──────── ARTICOLO

Inoltre, è da ricordare il fatto che anche i fascisti stessi non avevano ben chiaro fino a dove il partito si sarebbe spinto; solo il dopo il delitto Matteotti vi fu una maggior presa di posizione da parte degli antifascisti che si esaurì però nella secessione dell'Aventino.
Dopo l'emanazione delle leggi fascistissime e l'instaurazione della dittatura di Mussolini, nel 1926, si intensificò il processo del cosiddetto fuoriuscitismo; i dirigenti più in vista dell'opposizione, di diversa tendenza politica, ripararono all'estero specialmente a Parigi e Londra. Tra questi, Turati, don Sturzo, Nitti, Saragat e Salvemini. Il fuoriuscitismo svolse un'opera di propaganda contro il fascismo anche se deficienze organizzative ed assenza di contatti con l'Italia indebolirono l'attività dell'emigrazione politica.

────────────────
──────── VOCI ELENCATE

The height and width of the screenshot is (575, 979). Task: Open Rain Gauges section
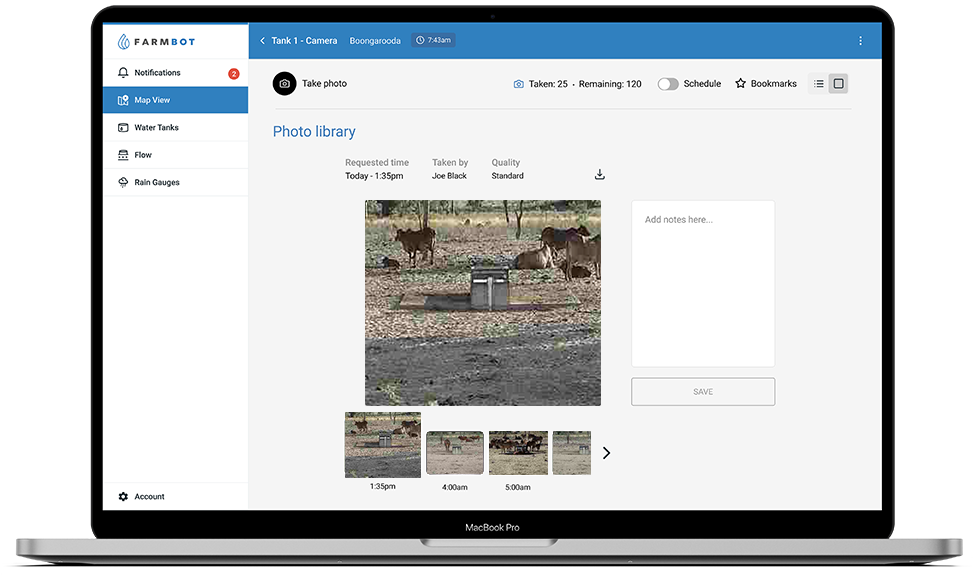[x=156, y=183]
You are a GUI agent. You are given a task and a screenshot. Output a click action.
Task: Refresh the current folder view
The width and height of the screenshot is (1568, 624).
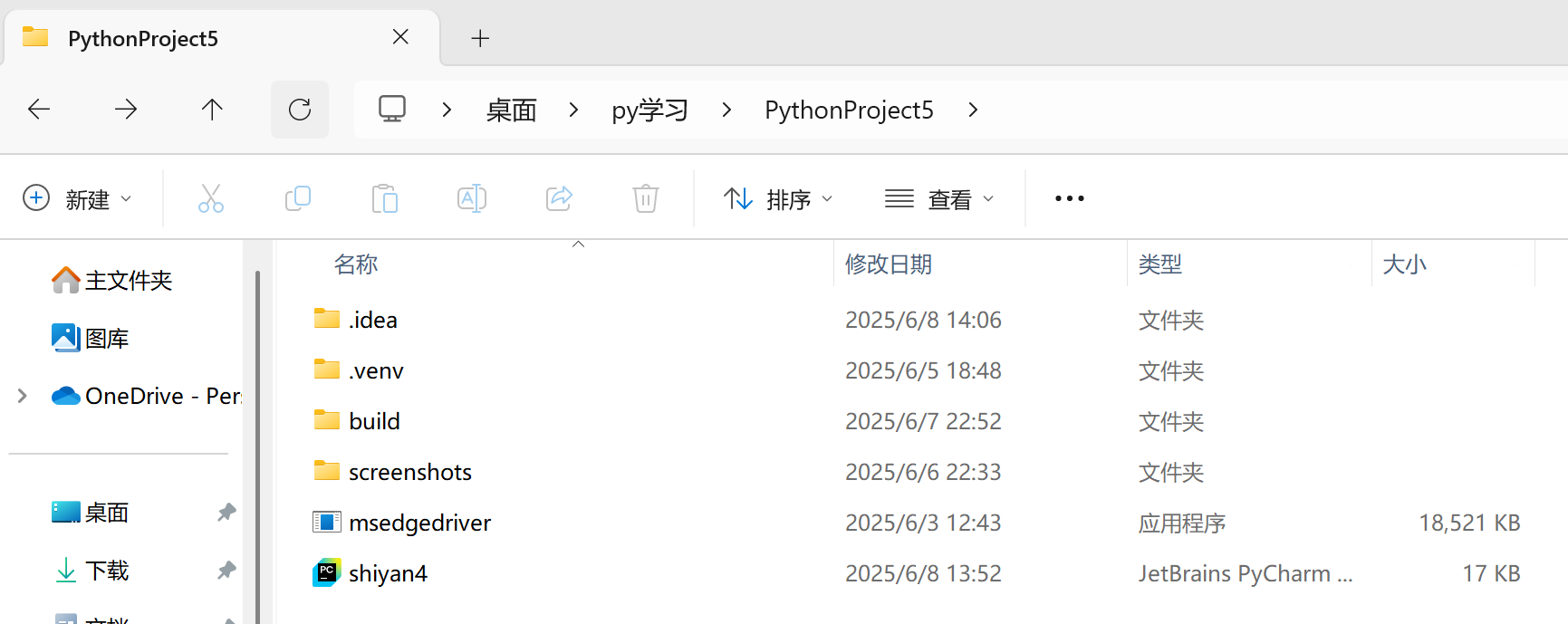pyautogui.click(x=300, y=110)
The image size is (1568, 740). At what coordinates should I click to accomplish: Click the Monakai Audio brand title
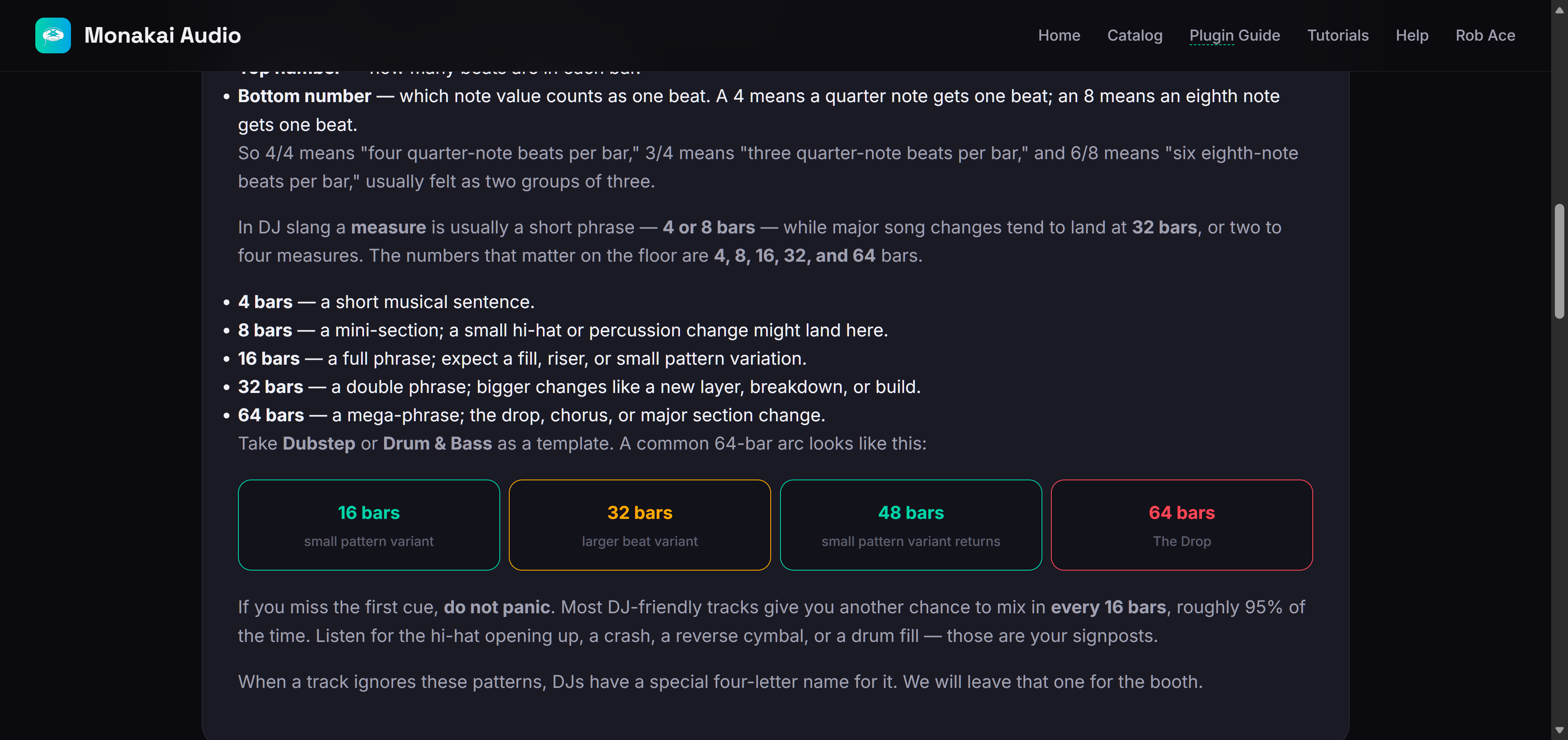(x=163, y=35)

────────────────
──────── VOCI ELENCATE

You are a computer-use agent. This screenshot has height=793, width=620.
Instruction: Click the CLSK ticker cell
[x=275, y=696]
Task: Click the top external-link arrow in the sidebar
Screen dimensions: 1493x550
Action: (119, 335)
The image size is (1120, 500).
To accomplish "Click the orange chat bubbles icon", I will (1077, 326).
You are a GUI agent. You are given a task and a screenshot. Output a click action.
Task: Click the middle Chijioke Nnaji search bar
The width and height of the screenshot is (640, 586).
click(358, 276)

────────────────
──────── VOCI ELENCATE

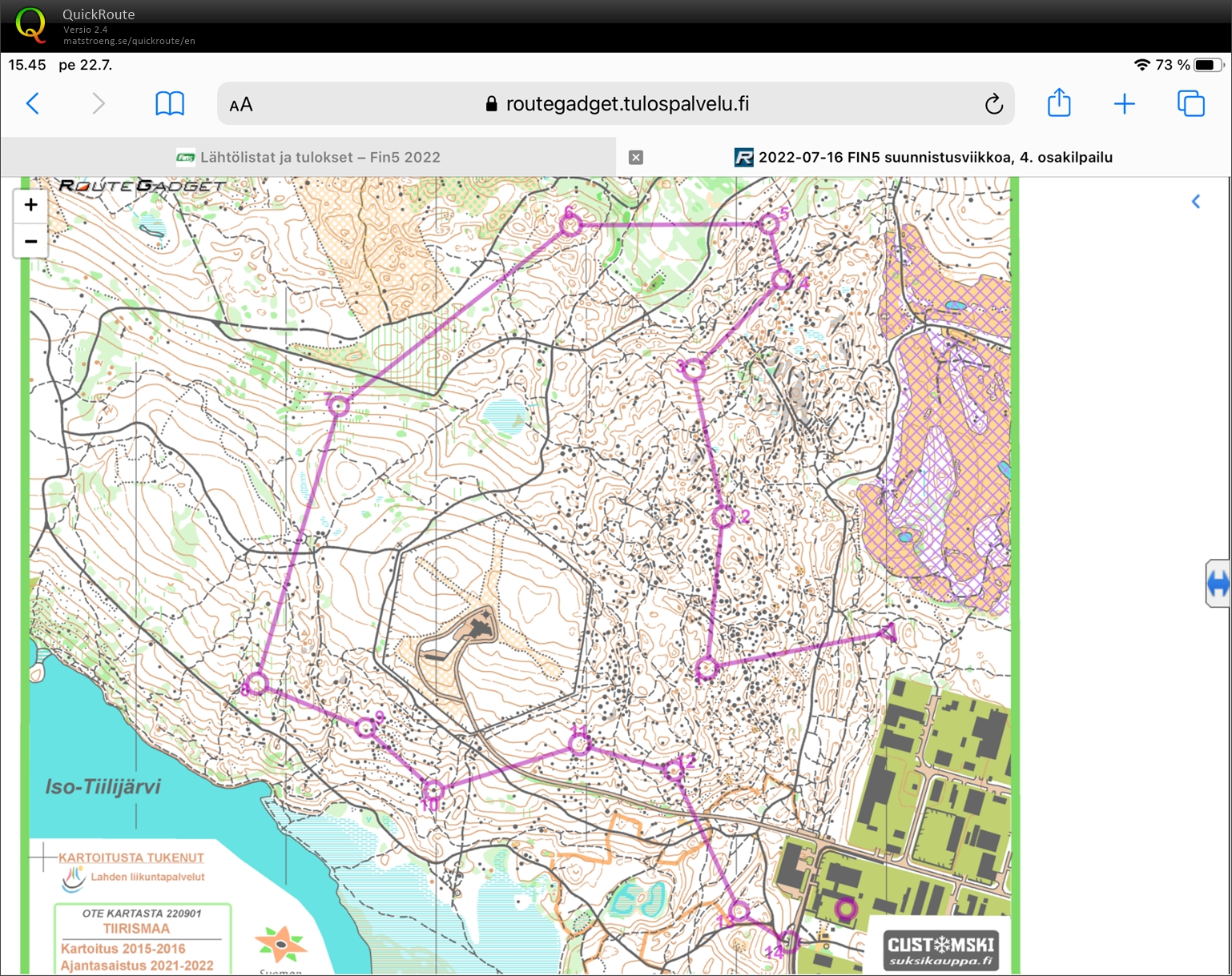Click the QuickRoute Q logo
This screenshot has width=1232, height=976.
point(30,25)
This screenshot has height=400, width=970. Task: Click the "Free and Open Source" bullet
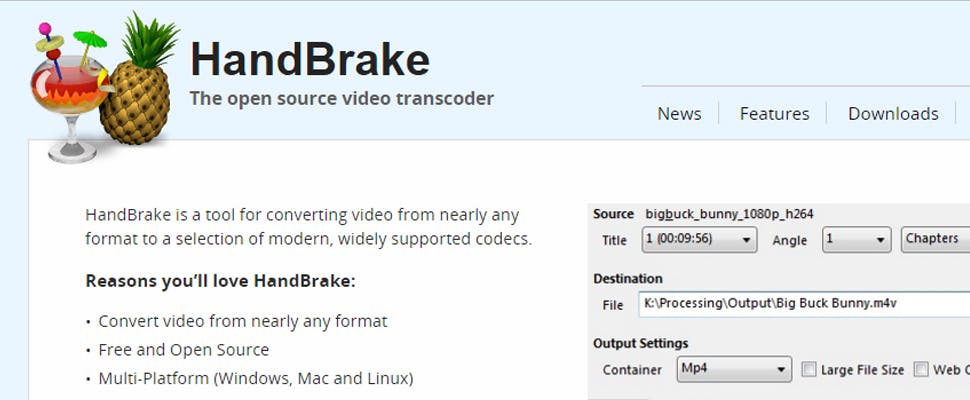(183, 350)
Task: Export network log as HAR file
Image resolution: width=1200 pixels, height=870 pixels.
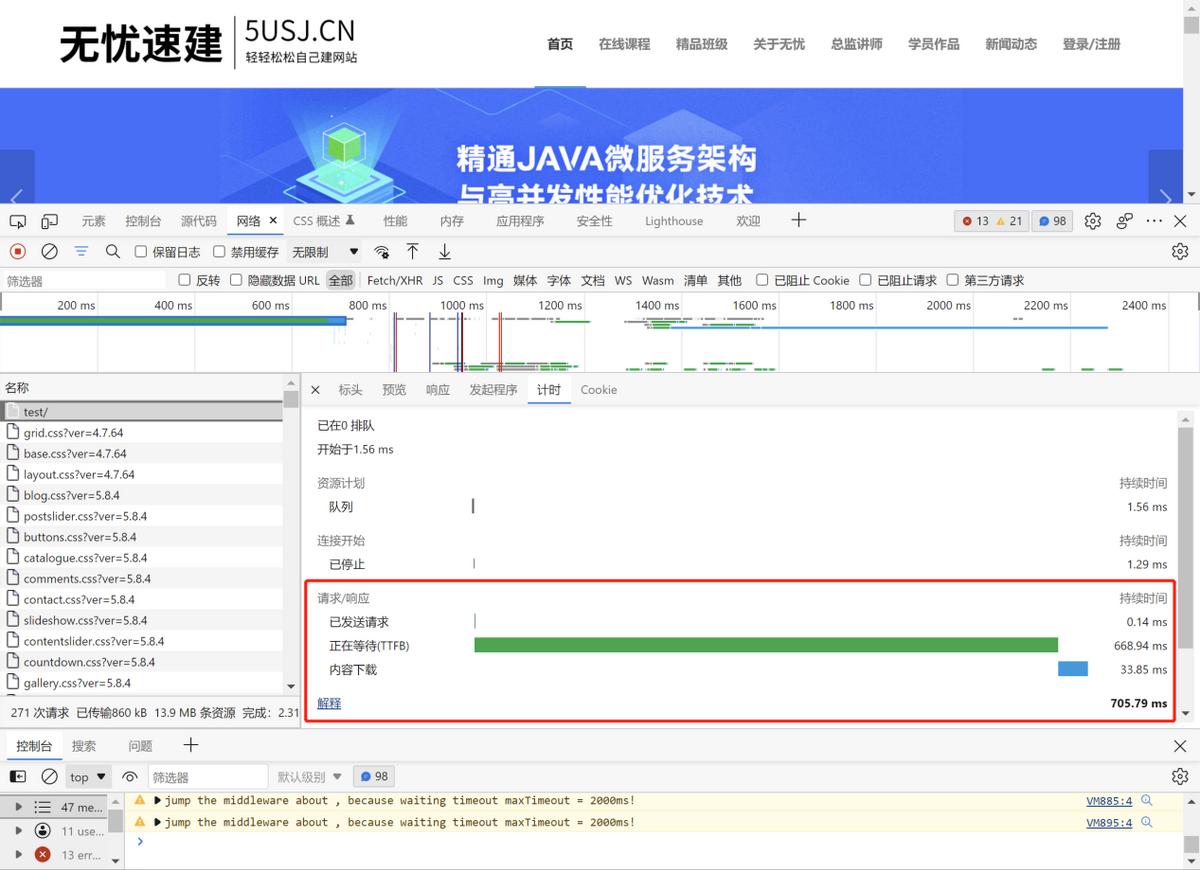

────────────────

**DESCRIZIONE DEL PROBLEMA**
Copia dall'articolo sull'opposizione al fascismo il passo che inizia con "Dopo l'emanazione delle" e termina con "l'attività dell'emigrazione politica.".

**SOLUZIONE**
Dopo l'emanazione delle leggi fascistissime e l'instaurazione della dittatura di Mussolini, nel 1926, si intensificò il processo del cosiddetto fuoriuscitismo; i dirigenti più in vista dell'opposizione, di diversa tendenza politica, ripararono all'estero specialmente a Parigi e Londra. Tra questi, Turati, don Sturzo, Nitti, Saragat e Salvemini. Il fuoriuscitismo svolse un'opera di propaganda contro il fascismo anche se deficienze organizzative ed assenza di contatti con l'Italia indebolirono l'attività dell'emigrazione politica.